Exercise instructions. Only the lines from the one that contains "GÜNDEM [button] (1038, 89)" through the final line of the entries should be repeated, exactly as written.

Data to process.
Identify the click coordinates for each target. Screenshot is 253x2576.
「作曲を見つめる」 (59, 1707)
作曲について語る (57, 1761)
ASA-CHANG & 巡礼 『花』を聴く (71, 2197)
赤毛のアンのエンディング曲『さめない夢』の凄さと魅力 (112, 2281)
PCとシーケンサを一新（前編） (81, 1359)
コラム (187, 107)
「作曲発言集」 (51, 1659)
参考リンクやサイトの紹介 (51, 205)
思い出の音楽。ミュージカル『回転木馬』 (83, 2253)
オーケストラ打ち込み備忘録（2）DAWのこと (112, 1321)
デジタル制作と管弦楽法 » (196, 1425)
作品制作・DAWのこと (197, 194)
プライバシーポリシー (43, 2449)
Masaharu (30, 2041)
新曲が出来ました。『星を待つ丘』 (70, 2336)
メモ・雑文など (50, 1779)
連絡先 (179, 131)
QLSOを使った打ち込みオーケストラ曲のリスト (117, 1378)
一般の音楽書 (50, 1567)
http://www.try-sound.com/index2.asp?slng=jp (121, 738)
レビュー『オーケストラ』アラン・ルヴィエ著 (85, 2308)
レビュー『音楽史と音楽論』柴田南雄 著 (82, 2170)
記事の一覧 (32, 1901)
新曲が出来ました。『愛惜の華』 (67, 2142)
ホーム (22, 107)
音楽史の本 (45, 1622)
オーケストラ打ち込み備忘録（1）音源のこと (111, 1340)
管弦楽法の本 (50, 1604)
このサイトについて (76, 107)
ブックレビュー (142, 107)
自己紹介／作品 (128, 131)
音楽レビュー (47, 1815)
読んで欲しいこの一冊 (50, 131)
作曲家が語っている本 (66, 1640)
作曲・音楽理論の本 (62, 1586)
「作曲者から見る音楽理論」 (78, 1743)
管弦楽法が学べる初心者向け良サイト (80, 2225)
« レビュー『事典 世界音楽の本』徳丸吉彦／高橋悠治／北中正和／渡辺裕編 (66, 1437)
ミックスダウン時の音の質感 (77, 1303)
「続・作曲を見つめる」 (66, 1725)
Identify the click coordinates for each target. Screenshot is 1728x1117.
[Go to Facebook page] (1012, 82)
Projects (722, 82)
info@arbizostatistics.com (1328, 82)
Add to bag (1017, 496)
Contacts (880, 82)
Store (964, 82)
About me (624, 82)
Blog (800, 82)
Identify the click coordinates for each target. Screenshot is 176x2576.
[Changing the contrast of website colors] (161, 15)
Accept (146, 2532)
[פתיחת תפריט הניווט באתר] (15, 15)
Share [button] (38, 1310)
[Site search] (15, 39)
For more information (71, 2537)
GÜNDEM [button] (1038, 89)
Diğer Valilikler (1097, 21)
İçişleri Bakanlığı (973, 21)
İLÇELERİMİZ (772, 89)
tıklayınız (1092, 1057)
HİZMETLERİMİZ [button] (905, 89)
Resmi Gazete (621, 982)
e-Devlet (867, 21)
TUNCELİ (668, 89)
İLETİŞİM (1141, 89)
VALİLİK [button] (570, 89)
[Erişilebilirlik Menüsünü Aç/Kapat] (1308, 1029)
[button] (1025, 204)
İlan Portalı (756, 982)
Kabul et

Task result.
GÜNDEM [button] (1038, 89)
Diğer Valilikler (1097, 21)
İçişleri Bakanlığı (973, 21)
İLÇELERİMİZ (772, 89)
tıklayınız (1092, 1057)
HİZMETLERİMİZ [button] (905, 89)
Resmi Gazete (621, 982)
e-Devlet (867, 21)
TUNCELİ (668, 89)
İLETİŞİM (1141, 89)
VALİLİK [button] (570, 89)
[Erişilebilirlik Menüsünü Aç/Kapat] (1308, 1029)
[button] (1025, 204)
İlan Portalı (756, 982)
Kabul et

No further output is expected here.